- RECORDS:
|---|

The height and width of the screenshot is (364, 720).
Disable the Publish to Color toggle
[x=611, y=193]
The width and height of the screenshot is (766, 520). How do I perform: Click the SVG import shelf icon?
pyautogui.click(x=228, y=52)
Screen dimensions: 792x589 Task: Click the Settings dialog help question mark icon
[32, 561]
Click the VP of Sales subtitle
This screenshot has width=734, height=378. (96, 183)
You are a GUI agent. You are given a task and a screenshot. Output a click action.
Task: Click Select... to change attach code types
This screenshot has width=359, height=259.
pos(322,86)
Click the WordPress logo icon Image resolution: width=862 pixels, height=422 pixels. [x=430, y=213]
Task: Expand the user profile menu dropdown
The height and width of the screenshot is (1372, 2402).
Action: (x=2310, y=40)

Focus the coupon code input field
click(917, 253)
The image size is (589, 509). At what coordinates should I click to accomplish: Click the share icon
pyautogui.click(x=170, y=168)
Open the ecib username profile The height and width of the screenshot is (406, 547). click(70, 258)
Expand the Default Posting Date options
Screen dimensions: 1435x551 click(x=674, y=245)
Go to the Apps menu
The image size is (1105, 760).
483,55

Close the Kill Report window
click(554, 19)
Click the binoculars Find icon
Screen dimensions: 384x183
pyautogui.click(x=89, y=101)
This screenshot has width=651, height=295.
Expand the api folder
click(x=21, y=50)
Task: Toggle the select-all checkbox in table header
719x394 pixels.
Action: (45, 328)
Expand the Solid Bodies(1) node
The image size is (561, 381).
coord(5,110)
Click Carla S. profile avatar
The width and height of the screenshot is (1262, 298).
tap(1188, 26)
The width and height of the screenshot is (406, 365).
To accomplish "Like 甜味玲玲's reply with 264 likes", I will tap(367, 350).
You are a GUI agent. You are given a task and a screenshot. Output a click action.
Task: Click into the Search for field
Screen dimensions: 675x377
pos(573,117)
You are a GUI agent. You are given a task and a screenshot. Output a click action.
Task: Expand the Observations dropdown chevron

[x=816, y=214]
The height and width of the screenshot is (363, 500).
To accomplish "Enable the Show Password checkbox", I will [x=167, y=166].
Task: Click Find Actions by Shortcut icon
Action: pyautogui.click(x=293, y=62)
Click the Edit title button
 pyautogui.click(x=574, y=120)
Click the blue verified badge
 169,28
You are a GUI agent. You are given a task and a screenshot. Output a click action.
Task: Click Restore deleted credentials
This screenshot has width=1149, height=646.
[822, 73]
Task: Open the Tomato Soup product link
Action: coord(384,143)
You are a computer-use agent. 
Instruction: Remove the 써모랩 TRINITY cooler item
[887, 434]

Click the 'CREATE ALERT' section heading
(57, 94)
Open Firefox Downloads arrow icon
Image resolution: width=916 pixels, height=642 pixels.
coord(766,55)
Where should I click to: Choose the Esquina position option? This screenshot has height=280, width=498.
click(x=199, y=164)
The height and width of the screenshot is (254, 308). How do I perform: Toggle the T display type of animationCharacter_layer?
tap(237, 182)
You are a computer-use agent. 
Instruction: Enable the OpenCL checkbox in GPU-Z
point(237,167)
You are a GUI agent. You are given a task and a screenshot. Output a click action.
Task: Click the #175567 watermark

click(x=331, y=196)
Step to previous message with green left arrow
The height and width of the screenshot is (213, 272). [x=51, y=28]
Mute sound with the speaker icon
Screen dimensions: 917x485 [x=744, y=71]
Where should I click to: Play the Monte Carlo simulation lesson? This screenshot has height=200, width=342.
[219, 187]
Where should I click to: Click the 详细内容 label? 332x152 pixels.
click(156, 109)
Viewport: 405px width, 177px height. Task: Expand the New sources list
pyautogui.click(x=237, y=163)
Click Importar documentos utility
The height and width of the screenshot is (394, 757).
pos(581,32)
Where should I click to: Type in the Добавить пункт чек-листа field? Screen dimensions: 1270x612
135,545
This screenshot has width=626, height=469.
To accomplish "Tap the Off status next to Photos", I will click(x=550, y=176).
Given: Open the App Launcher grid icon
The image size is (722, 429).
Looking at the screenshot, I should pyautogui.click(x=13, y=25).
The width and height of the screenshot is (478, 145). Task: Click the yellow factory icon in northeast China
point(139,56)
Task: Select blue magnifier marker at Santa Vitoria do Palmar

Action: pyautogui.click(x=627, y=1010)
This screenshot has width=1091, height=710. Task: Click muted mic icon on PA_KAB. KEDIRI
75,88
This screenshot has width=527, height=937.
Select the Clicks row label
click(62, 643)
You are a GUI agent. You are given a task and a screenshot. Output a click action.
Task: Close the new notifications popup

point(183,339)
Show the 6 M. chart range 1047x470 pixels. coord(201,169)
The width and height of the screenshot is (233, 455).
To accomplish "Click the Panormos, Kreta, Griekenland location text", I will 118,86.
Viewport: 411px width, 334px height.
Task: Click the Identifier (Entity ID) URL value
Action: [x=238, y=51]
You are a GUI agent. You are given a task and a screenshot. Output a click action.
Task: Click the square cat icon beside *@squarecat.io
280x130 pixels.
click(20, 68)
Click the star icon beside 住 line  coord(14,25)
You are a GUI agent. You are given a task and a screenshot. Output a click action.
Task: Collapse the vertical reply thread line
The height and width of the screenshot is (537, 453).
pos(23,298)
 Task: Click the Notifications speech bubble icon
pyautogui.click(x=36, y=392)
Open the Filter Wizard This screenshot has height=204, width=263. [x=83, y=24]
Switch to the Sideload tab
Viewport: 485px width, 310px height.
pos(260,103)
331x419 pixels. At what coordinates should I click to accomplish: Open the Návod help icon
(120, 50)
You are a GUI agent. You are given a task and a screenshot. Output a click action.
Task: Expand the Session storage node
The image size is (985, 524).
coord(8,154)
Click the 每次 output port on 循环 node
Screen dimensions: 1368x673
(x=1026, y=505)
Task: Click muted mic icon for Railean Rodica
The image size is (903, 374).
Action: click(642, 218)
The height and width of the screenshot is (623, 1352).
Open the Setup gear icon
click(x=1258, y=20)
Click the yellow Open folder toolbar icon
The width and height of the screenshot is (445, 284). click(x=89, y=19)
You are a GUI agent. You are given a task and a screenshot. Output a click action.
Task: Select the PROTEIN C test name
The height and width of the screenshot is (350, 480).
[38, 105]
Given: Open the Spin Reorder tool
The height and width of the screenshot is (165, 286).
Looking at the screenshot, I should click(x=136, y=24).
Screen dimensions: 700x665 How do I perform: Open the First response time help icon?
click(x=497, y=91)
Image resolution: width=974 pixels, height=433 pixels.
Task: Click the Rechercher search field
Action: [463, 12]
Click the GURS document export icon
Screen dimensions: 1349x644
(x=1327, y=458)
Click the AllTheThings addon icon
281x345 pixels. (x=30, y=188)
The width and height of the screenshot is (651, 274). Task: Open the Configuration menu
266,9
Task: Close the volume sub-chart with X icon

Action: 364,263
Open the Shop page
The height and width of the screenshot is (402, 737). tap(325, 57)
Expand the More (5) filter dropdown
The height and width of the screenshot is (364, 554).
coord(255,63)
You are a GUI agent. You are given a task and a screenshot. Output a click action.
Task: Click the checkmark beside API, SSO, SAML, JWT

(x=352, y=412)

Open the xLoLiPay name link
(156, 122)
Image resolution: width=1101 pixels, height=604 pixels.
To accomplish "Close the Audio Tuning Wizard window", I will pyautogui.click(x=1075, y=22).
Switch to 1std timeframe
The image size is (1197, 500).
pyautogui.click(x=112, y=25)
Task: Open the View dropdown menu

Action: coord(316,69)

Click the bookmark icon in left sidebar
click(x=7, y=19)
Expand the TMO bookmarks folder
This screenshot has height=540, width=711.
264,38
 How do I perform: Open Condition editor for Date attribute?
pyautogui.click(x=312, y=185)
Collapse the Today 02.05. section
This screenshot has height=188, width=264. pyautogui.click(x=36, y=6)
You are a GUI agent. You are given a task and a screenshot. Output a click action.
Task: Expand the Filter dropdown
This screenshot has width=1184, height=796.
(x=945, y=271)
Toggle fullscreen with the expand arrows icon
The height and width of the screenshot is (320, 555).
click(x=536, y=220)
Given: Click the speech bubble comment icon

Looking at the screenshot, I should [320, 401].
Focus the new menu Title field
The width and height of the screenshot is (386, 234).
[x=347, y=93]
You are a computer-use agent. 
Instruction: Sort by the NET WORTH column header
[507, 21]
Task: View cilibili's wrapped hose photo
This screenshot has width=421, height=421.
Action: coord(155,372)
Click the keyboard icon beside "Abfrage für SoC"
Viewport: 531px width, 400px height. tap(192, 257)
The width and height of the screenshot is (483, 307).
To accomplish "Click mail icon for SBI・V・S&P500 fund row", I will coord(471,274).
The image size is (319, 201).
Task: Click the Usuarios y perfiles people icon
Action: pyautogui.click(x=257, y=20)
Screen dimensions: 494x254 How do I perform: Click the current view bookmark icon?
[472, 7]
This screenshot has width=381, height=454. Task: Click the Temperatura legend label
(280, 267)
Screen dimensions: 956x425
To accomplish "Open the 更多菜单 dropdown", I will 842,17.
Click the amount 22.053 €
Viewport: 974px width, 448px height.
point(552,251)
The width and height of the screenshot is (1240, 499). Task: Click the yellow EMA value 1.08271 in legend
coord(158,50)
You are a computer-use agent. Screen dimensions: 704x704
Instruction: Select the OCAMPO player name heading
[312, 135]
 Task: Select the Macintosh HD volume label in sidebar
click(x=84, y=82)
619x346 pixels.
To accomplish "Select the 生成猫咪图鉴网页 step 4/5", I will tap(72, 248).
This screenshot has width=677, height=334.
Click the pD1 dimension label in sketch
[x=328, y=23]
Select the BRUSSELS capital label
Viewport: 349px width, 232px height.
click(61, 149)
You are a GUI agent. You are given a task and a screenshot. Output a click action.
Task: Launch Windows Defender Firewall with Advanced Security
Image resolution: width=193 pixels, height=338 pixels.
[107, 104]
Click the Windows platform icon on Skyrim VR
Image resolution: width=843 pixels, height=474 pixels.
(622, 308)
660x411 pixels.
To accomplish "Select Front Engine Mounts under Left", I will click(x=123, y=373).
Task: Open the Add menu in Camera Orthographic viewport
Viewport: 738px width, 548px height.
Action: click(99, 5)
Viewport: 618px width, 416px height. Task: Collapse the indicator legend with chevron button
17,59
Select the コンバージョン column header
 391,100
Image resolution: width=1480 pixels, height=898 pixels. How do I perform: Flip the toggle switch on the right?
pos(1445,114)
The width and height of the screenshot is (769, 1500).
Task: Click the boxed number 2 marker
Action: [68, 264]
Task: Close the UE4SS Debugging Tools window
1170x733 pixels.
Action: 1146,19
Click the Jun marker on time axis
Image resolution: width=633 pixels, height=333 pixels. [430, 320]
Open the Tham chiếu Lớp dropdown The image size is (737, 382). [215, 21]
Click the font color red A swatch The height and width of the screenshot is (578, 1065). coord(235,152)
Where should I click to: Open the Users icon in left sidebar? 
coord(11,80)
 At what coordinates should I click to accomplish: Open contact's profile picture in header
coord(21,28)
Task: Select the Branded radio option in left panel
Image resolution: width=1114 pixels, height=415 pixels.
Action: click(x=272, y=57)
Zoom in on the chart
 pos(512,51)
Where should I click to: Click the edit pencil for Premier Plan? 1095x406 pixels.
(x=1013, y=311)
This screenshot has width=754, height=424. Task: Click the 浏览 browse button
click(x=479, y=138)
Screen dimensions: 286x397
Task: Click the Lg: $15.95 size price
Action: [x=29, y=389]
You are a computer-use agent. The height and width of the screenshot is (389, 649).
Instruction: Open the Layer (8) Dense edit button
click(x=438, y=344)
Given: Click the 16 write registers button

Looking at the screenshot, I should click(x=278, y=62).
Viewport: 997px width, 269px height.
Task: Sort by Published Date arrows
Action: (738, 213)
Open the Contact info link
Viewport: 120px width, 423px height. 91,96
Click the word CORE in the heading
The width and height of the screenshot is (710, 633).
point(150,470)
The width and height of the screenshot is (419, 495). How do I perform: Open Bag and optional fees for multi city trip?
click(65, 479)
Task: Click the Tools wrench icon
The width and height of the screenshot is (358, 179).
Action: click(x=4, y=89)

|---|

- TASK TO COMPLETE: What lines of the material above hold the string "Tools"? Please copy them.

- ANSWER TO THIS PROBLEM:
Task: Close the UE4SS Debugging Tools window
Task: Click the Tools wrench icon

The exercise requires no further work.